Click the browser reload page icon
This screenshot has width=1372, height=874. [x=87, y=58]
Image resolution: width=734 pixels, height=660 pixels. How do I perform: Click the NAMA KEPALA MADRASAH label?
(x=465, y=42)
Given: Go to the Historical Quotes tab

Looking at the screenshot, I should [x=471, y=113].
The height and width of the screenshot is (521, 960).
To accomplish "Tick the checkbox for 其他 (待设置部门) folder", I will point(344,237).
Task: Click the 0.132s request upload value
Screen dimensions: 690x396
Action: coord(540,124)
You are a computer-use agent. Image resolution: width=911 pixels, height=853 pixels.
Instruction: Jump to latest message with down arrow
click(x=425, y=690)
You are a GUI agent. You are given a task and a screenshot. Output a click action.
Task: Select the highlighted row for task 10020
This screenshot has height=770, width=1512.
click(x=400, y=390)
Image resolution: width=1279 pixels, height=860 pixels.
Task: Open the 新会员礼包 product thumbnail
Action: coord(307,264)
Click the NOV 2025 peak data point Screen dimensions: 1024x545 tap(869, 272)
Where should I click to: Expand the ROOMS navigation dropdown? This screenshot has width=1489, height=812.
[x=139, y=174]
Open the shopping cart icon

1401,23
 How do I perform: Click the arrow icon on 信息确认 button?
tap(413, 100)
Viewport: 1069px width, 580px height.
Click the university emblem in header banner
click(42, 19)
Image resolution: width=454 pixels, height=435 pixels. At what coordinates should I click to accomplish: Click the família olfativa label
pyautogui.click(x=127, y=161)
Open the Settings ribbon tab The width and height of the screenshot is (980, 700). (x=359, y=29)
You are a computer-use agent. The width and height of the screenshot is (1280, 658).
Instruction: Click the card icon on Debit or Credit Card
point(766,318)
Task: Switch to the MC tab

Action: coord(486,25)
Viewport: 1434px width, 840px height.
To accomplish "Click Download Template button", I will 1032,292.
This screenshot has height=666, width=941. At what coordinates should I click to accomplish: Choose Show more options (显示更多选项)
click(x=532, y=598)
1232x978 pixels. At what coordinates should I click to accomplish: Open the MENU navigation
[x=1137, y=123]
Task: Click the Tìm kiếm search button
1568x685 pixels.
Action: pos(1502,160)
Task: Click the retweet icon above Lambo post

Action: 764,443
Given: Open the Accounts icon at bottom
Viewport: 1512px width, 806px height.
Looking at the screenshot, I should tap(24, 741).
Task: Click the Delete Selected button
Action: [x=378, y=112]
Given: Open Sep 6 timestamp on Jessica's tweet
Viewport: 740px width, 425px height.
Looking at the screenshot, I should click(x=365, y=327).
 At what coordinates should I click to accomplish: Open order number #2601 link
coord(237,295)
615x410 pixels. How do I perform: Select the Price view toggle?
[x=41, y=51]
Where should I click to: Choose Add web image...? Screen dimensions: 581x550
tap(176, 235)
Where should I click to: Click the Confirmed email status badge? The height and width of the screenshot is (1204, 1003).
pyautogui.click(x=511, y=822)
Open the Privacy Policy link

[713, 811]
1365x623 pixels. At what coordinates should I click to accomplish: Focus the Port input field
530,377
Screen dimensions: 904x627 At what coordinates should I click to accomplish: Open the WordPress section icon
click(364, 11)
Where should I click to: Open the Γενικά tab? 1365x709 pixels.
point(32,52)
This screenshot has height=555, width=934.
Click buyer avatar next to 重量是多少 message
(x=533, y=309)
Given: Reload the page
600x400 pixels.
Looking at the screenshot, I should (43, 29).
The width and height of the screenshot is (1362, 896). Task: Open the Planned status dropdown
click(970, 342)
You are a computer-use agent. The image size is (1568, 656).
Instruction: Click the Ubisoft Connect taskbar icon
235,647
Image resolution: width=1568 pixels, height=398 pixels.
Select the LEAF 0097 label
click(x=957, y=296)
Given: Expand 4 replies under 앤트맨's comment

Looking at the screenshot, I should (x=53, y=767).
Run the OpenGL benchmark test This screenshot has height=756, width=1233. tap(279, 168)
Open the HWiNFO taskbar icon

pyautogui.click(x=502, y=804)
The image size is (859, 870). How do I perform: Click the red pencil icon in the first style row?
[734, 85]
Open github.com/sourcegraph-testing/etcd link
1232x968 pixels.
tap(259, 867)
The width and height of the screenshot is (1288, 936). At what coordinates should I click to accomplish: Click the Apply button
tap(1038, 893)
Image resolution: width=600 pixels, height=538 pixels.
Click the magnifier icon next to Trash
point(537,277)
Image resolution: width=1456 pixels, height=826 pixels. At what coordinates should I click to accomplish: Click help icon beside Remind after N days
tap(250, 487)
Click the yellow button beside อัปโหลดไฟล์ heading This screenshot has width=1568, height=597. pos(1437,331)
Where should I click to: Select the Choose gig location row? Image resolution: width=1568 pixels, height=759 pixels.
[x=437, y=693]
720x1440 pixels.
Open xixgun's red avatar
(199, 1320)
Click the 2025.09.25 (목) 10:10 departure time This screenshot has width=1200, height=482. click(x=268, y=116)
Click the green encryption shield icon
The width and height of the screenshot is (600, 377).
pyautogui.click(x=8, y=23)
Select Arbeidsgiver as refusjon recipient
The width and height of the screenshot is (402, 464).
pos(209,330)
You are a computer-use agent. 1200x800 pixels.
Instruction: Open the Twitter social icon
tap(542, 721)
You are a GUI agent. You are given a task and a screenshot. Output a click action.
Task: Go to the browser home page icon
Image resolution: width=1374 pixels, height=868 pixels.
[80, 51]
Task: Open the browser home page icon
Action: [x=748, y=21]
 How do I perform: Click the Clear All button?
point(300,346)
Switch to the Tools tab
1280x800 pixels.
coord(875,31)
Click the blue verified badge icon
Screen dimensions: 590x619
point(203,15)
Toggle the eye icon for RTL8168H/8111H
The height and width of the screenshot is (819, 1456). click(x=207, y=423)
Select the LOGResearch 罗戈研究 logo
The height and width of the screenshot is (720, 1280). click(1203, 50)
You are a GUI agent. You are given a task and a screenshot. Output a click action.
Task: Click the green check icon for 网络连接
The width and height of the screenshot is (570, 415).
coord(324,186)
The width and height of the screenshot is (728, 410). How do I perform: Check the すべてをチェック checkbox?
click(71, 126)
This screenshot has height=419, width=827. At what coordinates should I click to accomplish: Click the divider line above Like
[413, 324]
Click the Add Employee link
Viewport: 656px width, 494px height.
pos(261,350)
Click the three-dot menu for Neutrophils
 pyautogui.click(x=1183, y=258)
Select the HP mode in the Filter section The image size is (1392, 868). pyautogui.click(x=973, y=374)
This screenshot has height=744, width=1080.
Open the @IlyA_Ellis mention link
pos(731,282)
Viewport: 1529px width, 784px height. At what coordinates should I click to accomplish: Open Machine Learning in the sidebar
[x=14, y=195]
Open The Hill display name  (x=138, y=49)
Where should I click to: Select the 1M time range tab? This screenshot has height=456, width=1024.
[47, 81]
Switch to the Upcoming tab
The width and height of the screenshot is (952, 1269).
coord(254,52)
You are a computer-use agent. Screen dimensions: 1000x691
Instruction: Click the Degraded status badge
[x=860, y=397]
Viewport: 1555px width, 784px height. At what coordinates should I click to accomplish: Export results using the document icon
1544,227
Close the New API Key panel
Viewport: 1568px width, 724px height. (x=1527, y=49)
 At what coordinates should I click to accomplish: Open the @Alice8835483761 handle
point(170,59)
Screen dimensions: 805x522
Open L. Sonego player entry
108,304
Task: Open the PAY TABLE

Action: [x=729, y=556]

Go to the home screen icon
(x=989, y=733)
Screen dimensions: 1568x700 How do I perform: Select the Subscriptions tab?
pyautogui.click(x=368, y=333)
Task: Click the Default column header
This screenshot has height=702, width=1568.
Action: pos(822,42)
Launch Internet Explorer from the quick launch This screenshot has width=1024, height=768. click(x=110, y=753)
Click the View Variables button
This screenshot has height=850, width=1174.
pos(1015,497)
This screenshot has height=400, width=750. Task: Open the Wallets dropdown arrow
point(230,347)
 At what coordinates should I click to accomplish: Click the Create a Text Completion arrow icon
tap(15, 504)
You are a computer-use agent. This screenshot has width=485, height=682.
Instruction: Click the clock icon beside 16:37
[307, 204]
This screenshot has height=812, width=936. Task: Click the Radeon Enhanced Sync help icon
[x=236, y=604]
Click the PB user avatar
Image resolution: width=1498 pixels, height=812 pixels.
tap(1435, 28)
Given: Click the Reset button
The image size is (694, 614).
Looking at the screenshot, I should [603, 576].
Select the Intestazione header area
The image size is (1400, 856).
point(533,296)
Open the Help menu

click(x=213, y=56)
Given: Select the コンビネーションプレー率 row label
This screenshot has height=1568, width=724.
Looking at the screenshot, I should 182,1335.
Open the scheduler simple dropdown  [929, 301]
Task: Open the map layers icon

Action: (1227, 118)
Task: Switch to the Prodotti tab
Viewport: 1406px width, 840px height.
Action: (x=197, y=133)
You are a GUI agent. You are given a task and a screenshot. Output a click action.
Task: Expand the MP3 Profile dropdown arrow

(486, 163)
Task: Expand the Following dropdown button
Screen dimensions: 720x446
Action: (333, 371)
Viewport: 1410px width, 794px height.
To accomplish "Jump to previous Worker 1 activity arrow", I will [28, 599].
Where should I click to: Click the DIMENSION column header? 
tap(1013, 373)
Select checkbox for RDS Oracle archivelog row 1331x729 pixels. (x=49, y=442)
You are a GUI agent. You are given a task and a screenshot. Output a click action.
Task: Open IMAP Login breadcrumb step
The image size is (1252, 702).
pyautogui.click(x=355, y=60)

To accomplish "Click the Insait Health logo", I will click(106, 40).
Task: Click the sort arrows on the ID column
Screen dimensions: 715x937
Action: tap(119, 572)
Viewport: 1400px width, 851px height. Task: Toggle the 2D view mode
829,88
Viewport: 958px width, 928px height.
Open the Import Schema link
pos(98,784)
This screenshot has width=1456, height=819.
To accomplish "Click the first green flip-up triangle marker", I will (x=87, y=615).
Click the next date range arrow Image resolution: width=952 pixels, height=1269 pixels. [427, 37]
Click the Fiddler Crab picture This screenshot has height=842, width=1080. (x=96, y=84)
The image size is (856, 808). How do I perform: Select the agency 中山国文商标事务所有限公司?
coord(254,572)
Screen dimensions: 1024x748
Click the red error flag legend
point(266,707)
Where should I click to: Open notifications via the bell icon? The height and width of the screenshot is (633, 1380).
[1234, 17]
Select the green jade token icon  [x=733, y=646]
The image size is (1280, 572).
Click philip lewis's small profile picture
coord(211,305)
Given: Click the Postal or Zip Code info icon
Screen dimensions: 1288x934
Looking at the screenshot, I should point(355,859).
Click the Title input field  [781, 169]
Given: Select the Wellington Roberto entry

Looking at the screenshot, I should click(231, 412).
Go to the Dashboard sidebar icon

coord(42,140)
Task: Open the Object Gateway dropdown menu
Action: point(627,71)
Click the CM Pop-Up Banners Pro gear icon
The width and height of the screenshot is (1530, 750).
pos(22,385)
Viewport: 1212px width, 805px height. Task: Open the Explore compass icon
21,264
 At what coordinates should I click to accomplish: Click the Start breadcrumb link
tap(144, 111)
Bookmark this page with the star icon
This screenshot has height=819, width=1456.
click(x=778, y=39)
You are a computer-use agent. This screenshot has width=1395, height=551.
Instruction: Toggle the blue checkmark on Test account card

──────────

**Consigne**: Indiquez, s'il vous plaît, combien de lignes des enregistrements ci-dessus contiennent le mot « green ». Donnez seulement ce nombre.

**Réponse**: 4